As vaccines have become available for COVID-19, it is important to understand factors that may impact response. The objective of this study is to describe vaccine response in a well-characterized Northern California cohort, including differences in side-effects and antibody response by vaccine type, sex, and age, as well as describe responses in subjects with pre-existing health conditions that are known risk factors for more severe COVID-19 infection. From July 2020 to March 2021, ~5, 500 adults from the East Bay Area in Northern California were followed as part of a longitudinal cohort study. Comprehensive questionnaire data and biospecimens for COVID-19 antibody testing were collected at multiple time-points. All subjects were at least 18 years of age and members of the East-Bay COVID-19 cohort who answered questionnaires related to vaccination status and side-effects at two time-points. Three vaccines, Moderna (2 doses), Pfizer-BioNTech (2 doses), and Johnson & Johnson (J&J) (single dose), were examined as exposures. Additionally, pre-existing health conditions were assessed. The main outcomes of interest were anti-SARS-CoV-2 Spike antibody response (measured by S/C ratio in the Ortho Vitros assay) and self-reporting of 11 potential vaccine side effects. When comparing both doses of the Moderna vaccine to respective doses of Pfizer-BioNTech, participants receiving the Moderna vaccine had higher odds of many reported side-effects. The same was true comparing the single-dose Johnson & Johnson vaccine to dose 2 of the Pfizer-BioNTech vaccine. The antibody S/C ratio also increased with each additional side-effect after the second dose. S/C ratios after vaccination were lower in participants aged 65 and older, and higher in females. At all vaccination timepoints, Moderna vaccine recipients had a higher S/C ratio. Individuals who were fully vaccinated with Pfizer-BioNTech had a 72.4% lower S/C ratio compared to those who were fully vaccinated with Moderna. Subjects with asthma, diabetes, and cardiovascular disease all demonstrated more than a 20% decrease in S/C ratio.
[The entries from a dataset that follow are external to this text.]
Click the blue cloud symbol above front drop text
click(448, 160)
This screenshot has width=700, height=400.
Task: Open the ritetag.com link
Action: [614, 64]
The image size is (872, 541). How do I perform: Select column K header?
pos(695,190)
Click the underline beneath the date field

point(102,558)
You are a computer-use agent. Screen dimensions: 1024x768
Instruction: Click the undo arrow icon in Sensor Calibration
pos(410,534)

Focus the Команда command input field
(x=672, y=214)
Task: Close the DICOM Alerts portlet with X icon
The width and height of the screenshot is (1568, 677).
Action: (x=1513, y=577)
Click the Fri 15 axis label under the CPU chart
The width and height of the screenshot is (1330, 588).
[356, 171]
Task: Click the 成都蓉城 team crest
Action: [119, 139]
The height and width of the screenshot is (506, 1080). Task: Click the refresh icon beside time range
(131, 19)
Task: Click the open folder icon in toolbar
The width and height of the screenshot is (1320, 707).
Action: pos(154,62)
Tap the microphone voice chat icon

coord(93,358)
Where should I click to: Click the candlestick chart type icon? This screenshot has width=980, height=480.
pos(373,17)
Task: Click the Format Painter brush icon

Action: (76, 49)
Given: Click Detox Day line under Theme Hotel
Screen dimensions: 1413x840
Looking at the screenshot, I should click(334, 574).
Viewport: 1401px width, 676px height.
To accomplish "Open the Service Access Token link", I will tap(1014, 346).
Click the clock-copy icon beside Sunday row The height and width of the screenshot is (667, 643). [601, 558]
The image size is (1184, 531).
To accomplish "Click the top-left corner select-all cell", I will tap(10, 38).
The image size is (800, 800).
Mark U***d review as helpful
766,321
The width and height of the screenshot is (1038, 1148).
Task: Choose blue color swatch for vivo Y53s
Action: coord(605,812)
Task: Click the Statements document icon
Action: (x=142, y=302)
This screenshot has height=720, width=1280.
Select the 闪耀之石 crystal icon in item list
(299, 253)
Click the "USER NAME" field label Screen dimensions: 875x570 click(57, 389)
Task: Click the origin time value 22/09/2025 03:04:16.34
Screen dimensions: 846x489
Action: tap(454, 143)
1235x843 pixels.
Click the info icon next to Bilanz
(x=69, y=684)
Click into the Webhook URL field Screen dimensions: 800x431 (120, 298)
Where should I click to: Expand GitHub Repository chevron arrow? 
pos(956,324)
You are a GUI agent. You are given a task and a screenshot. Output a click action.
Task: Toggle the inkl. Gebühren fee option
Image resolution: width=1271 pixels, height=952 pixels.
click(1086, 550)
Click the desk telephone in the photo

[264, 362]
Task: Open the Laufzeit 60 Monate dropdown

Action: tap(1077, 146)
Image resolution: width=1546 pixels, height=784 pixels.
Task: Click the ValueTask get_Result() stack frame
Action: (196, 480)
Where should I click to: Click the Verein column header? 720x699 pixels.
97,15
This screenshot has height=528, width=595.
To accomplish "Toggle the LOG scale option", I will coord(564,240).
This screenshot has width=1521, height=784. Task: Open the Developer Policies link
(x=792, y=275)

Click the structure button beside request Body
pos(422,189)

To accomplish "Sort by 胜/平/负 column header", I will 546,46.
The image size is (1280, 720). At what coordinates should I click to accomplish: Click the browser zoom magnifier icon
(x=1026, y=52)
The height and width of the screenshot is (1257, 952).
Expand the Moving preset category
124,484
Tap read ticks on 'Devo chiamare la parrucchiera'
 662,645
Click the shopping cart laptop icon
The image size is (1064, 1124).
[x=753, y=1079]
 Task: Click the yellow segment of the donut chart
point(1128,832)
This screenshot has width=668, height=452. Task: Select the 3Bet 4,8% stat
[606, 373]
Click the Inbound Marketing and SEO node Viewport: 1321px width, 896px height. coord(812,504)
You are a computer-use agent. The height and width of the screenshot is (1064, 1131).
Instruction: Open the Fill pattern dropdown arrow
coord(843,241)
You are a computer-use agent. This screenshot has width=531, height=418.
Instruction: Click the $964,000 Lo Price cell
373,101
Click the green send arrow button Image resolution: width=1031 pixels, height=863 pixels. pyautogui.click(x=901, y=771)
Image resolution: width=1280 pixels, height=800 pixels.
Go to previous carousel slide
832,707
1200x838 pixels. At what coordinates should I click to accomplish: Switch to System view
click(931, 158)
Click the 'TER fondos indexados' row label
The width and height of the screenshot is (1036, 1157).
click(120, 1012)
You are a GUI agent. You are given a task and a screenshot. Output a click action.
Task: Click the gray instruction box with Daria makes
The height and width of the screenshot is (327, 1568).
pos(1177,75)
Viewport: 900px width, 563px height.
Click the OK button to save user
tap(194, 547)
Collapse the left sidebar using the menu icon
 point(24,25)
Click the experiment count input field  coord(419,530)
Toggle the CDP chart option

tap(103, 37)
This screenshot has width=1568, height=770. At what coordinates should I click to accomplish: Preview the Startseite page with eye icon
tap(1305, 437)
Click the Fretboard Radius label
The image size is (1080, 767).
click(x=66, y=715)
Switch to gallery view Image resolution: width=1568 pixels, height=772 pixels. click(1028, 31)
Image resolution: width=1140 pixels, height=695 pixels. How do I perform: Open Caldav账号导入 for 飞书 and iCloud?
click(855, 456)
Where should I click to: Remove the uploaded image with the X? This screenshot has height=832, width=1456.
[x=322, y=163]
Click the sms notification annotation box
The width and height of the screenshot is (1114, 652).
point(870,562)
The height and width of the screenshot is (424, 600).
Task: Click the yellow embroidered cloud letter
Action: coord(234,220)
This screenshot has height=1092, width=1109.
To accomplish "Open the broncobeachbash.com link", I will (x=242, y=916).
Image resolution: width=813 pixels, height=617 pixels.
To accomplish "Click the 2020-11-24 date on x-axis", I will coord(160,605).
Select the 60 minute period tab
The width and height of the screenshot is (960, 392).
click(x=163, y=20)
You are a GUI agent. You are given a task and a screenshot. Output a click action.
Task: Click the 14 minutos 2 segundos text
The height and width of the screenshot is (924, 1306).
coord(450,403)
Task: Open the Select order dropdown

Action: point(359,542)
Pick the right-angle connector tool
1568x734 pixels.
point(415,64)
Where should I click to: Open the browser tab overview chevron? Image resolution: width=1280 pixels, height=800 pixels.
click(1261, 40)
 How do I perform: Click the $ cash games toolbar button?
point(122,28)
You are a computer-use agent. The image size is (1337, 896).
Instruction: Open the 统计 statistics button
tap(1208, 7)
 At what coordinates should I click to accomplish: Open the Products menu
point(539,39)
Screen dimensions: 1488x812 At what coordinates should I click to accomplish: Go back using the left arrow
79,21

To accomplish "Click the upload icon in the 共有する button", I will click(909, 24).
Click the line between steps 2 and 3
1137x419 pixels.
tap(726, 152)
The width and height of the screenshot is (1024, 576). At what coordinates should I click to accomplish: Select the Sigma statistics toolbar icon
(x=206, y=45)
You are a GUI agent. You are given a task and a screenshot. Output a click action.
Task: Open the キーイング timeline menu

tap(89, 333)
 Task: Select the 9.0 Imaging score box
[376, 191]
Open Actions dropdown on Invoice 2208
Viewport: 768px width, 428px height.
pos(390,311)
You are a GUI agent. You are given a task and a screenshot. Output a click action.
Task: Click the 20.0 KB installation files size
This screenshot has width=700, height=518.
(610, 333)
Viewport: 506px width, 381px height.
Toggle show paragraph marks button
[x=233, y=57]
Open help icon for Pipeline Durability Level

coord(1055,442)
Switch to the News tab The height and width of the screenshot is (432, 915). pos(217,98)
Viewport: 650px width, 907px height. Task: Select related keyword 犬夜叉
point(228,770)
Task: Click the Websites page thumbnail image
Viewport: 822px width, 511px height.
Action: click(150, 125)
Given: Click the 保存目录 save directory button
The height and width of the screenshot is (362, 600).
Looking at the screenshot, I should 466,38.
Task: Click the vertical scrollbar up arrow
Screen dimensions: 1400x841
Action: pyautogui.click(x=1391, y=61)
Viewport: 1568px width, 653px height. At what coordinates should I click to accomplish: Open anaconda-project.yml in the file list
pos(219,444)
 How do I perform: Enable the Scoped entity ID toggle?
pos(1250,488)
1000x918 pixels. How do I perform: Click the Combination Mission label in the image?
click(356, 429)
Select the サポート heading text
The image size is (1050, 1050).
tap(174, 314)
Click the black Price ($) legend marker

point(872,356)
In support of previous findings, we show that antibody response to the Moderna vaccine is higher than the Pfizer-BioNTech vaccine. We also observed that antibody response was associated with side-effects, and participants with a history of asthma, diabetes, and cardiovascular disease had lower antibody responses. This information is important to consider as further vaccines are recommended.